Выбрать главу

— Чтоб вам было на чем сидеть, пан учитель.

— А ты, Ковальский? За что ты стукнул Фрончака?

— Так просто.

— Фрончак не боксерская груша. Впрочем, когда он стоит у доски, я начинаю в этом сомневаться. Ну, живо, живо! Внутренним взором я уже вижу вас в лаборатории. А может, вследствие долгой педагогической работы у меня начались галлюцинации и вскоре мне будут мерещиться белые мыши и зеленые верблюды?

«Зеленые верблюды» были явно не лучшей находкой пана Касперского — они могли напомнить классу про зеленого клопа. Людка внимательно огляделась, но с тех пор стольким разным людям давалось столько разных прозвищ, что никто и внимания не обратил. Наверно, даже Корчиковский давно забыл, только она одна и помнит, потому что это касалось ее.

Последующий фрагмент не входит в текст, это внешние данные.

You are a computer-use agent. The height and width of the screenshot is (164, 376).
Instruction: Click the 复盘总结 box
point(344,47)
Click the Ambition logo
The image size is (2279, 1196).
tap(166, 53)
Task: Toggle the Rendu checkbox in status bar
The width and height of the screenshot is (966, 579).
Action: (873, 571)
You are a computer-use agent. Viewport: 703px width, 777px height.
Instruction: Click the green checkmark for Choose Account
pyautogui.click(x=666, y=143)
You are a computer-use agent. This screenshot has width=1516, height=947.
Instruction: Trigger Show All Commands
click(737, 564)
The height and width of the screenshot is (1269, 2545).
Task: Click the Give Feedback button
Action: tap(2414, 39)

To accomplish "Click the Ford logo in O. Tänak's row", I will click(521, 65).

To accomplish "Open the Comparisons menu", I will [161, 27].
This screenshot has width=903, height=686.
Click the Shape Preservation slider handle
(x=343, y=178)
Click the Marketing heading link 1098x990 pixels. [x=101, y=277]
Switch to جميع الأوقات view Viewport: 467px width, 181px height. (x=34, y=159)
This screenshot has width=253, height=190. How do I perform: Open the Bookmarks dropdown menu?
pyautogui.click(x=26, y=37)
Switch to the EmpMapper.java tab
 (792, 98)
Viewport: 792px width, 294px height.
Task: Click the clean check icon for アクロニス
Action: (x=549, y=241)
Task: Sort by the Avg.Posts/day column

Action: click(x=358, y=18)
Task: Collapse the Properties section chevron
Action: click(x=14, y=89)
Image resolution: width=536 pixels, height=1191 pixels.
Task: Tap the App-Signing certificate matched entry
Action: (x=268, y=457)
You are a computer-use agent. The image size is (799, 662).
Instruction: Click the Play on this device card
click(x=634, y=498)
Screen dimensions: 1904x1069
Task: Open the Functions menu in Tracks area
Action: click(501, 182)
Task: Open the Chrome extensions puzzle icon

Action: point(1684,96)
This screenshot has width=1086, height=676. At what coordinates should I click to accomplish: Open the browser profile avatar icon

С тех пор как Ядзя ушла из их школы, Людке было очень одиноко в классе. Они столько лет дружили! А Ядзина мама взяла да и переехала в новую кооперативную квартиру в другом районе и заявила, что Ядзе нельзя ездить в школу так далеко. И это за три месяца до конца учебного года! Ядзя плакала, но все было напрасно — у нее, видите ли, в детстве шла носом кровь, хотя сама она ничего такого не помнит. С учебой она, в общем-то, справлялась, во всех школах эн плюс один раз проходит одно и то же. Но привыкнуть не могла ни к своему району, ни к школе, ни к учителям, хотя прошло уже два месяца. Один раз Ядзя прогуляла уроки и приехала повидаться с друзьями, но ведь не пойдешь же в класс — моментально сообщат в новую школу, и она пять часов просидела в уборной, а час со сторожем в раздевалке. В классе ей удалось побыть только на переменках.

Людка три дня сидела на парте одна, а потом несколько дней с Фрончаком, но однажды, видно, у него в башке расхулиганились оловянные солдатики, и он на уроке геометрии уколол Людку в ногу циркулем. Людка заорала благим матом, а математичка, невзирая на объяснения, что это получилось «совершенно случайно», закатила каждому по замечанию в дневник и немедленно рассадила.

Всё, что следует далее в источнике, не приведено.